Your neurologist may use a lumbar puncture to test your spinal fluid. They may recommend the procedure if they believe your symptoms are caused by a problem in your nervous system that can be detected in your spinal fluid. The procedure involves inserting a needle into the spine after numbing it and taking a sample of spinal fluid.

Tensilon test

This procedure can help your neurologist diagnose myasthenia gravis. In this test, your doctor injects you with a medicine called Tensilon. Then they observe how it affects your muscle movements.

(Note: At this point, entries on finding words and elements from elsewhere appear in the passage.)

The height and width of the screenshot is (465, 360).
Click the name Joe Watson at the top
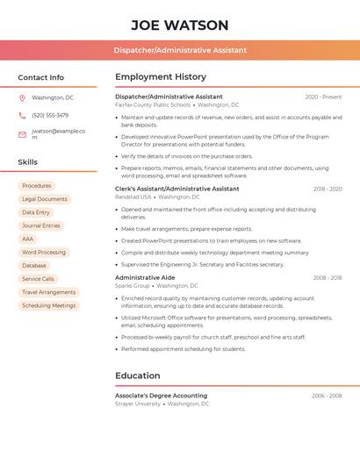pyautogui.click(x=180, y=25)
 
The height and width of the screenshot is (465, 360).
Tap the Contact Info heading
pyautogui.click(x=40, y=77)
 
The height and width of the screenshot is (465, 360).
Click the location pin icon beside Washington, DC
pyautogui.click(x=22, y=97)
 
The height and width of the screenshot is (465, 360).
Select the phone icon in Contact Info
pyautogui.click(x=22, y=115)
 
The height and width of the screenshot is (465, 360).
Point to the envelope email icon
pyautogui.click(x=22, y=134)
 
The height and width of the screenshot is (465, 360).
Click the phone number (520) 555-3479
pyautogui.click(x=50, y=115)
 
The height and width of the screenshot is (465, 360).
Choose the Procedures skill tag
pyautogui.click(x=37, y=186)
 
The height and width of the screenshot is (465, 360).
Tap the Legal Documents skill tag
pyautogui.click(x=45, y=199)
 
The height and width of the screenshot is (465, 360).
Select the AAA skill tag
pyautogui.click(x=28, y=239)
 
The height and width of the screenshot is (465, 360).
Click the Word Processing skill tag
pyautogui.click(x=44, y=253)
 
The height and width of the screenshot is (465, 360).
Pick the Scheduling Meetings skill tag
pyautogui.click(x=49, y=305)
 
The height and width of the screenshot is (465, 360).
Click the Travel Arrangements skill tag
pyautogui.click(x=49, y=292)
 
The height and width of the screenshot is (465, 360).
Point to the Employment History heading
pyautogui.click(x=160, y=77)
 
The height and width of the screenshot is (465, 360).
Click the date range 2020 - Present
pyautogui.click(x=323, y=97)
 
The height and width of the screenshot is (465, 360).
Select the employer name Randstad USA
pyautogui.click(x=133, y=197)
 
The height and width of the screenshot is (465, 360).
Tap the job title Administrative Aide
pyautogui.click(x=144, y=277)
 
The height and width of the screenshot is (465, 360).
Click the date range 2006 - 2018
pyautogui.click(x=327, y=277)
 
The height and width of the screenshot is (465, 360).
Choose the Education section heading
pyautogui.click(x=137, y=376)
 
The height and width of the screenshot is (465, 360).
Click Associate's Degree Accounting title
pyautogui.click(x=161, y=396)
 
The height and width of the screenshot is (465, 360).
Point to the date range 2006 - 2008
pyautogui.click(x=327, y=396)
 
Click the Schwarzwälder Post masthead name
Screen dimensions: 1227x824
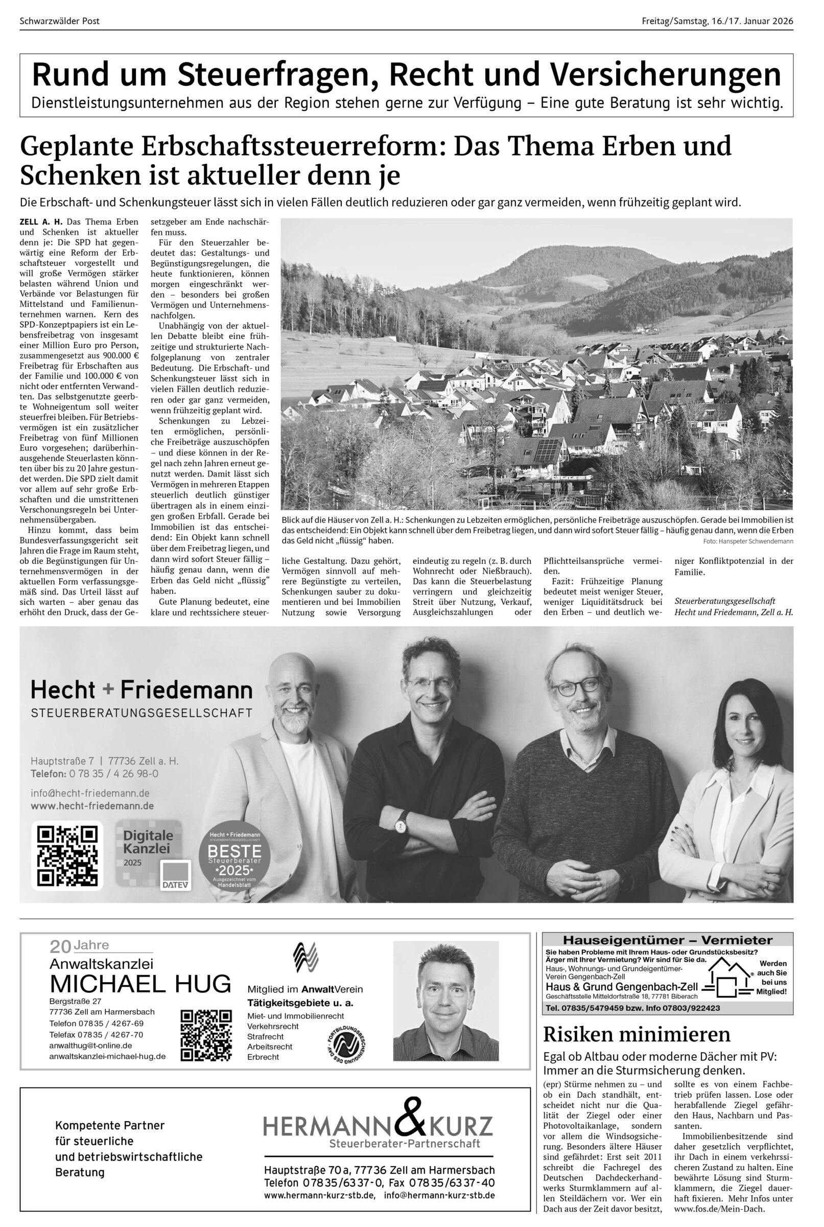(59, 21)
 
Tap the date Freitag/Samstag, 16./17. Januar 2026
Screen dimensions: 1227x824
(717, 21)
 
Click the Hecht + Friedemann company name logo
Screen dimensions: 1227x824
(142, 690)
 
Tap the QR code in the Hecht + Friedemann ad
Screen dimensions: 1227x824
(67, 856)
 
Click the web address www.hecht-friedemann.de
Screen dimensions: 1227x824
(92, 806)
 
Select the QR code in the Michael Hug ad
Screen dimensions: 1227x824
(206, 1036)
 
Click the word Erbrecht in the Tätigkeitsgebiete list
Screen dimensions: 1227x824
(263, 1057)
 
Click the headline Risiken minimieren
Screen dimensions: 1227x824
(637, 1034)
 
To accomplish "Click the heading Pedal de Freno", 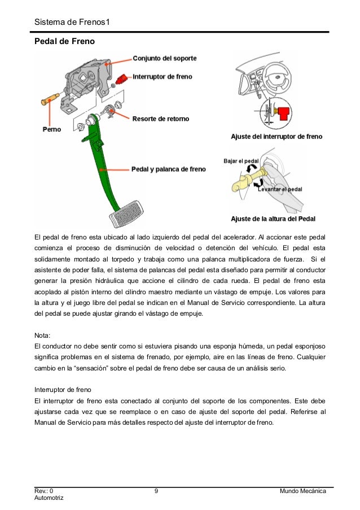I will pyautogui.click(x=64, y=42).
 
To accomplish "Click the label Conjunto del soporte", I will pyautogui.click(x=165, y=58).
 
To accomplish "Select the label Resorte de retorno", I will pyautogui.click(x=160, y=119).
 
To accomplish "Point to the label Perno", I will pyautogui.click(x=52, y=129).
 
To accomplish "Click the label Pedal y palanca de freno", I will pyautogui.click(x=168, y=168).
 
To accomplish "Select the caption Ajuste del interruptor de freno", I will pyautogui.click(x=276, y=137).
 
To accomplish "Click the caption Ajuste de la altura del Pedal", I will pyautogui.click(x=273, y=219).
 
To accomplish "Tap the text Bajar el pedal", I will pyautogui.click(x=241, y=160).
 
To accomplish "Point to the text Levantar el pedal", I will pyautogui.click(x=280, y=189).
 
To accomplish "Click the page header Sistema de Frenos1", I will pyautogui.click(x=71, y=23).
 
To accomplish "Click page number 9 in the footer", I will pyautogui.click(x=156, y=491).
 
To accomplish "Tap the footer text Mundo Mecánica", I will pyautogui.click(x=303, y=491).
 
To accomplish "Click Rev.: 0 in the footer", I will pyautogui.click(x=45, y=491).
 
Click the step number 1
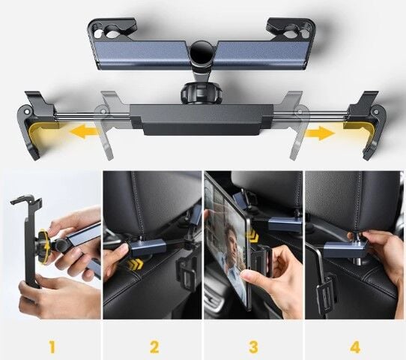pos(51,347)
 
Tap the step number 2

Electroencephalogram (EEG)

By applying electrodes to your scalp, this test measures electrical activity in the brain.

Neurologists may use other types of tests, as well. Although they may not perform the test, they may order it, review it, and interpret the results.

To make a diagnosis, a neurologist may use imaging tests such as:

  • Computed tomography, or CT scan
  • Magnetic resonance imaging, or MRI scan
  • Positron emission tomography, or PET scan

Other diagnostic procedures include sleep studies and angiography. Angiography determines blockages in the blood vessels going to the brain.

Your neurologist may help you manage your symptoms and neurological disorder alone, or with your primary care physician and other specialists.